Promontory Therapeutics announced today that it has successfully completed an in-person End of Phase 2 (EOP2) meeting with the U.S. Food and Drug Administration (FDA) regarding its lead candidate PT-112. The meeting outcome enables the company to advance toward a registrational Phase 3 study of PT-112 as a monotherapy for patients with metastatic castration-resistant prostate cancer (mCRPC).
The FDA agreed with Promontory's proposed dosing regimen for the Phase 3 trial, which aligns with the agency's Project Optimus initiative focused on dose optimization in oncology drug development. Agreement was also reached on the study design, endpoints, proposed comparator, and statistical framework for the pivotal trial.

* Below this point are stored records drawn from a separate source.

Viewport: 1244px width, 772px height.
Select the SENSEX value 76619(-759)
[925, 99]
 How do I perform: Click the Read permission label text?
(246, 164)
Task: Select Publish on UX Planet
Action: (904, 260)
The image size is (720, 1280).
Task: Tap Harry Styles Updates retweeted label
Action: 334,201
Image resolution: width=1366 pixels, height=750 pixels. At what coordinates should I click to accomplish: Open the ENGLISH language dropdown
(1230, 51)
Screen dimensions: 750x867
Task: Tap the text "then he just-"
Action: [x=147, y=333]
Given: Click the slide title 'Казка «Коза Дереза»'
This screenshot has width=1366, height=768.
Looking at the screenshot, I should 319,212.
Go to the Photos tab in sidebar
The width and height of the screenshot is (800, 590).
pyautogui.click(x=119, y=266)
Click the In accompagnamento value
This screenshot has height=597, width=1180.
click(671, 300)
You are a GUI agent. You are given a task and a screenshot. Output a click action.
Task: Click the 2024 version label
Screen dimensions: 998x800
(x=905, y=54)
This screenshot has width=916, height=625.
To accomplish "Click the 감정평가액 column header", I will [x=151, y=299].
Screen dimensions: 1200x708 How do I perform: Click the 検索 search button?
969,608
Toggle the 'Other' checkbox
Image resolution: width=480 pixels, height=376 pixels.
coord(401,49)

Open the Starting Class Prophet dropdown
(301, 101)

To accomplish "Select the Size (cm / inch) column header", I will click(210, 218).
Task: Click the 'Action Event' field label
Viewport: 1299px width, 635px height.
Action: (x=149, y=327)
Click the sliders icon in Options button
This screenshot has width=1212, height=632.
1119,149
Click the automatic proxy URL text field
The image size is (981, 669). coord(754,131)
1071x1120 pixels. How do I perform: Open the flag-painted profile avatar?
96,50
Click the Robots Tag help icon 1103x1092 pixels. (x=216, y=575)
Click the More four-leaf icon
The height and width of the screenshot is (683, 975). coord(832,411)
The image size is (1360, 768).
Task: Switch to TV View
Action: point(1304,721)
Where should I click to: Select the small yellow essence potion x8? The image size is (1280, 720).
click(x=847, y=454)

Significantly, the FDA approved Promontory's proposal for an interim analysis, which could provide a pathway for drug approval prior to the full completion of the Phase 3 study. This approach could potentially accelerate patient access to the therapy if interim results demonstrate sufficient efficacy and safety.
Phase 2 Clinical Development Program
The recently completed Phase 2 study that formed the basis for the EOP2 meeting was a proof-of-concept and dose optimization trial conducted across sites in the United States and France. The study evaluated PT-112 monotherapy in patients with advanced mCRPC and included three randomized dosing arms to determine the optimal therapeutic dose.
Immune response biomarker data from this trial were recently presented at the American Association of Cancer Research (AACR) 2025 Annual Meeting. The company has announced that preliminary clinical outcomes from the Phase 2 study will be presented on June 2nd at the upcoming American Society of Clinical Oncology (ASCO) 2025 Annual Meeting.
Next Steps in Regulatory Process
Following the successful FDA meeting, Promontory will prepare its full Phase 3 study submission for final regulatory review based on the FDA's guidance. The company also plans to conduct similar meetings with international regulatory authorities to align on global development strategy.
"This successful End of Phase 2 meeting represents a significant milestone in our development program for PT-112," said a company representative. "The FDA's agreement on our proposed Phase 3 trial design, including the potential for an accelerated approval pathway through interim analysis, validates our approach and brings us one step closer to potentially offering a new treatment option for patients with metastatic castration-resistant prostate cancer."
About PT-112 and the Unmet Need in mCRPC
PT-112 is a small molecule with anti-cancer immune effects. Clinical data generated across six studies have demonstrated both single-agent and combination anti-cancer activity, along with what the company describes as "an attractive tolerability profile."
Metastatic castration-resistant prostate cancer represents a significant unmet medical need. Despite advances in treatment options, mCRPC remains a challenging disease with limited effective therapies once patients progress on standard treatments. Prostate cancer is the second leading cause of cancer death in American men, with the metastatic castration-resistant form representing the most advanced stage of the disease.
Broader Development Program
Beyond prostate cancer, Promontory is also evaluating PT-112 in other indications. The company currently has an active Phase 2 trial underway at the National Cancer Institute under a Collaborative Research and Development Agreement. This study is assessing PT-112 monotherapy in thymic epithelial tumors, a rare disease with no FDA-approved treatments. Promontory holds FDA Orphan Drug designation for PT-112 in this indication.
Promontory Therapeutics is a privately held, clinical-stage drug development company based in New York. The company focuses on developing small molecules with anti-cancer immune effects and has conducted research and development programs across the United States, Europe, and Asia. Recently, as part of its clinical expansion into France, Promontory was selected as the first international company member of the Paris-Saclay Cancer Cluster, Europe's emerging biotech hub for oncology.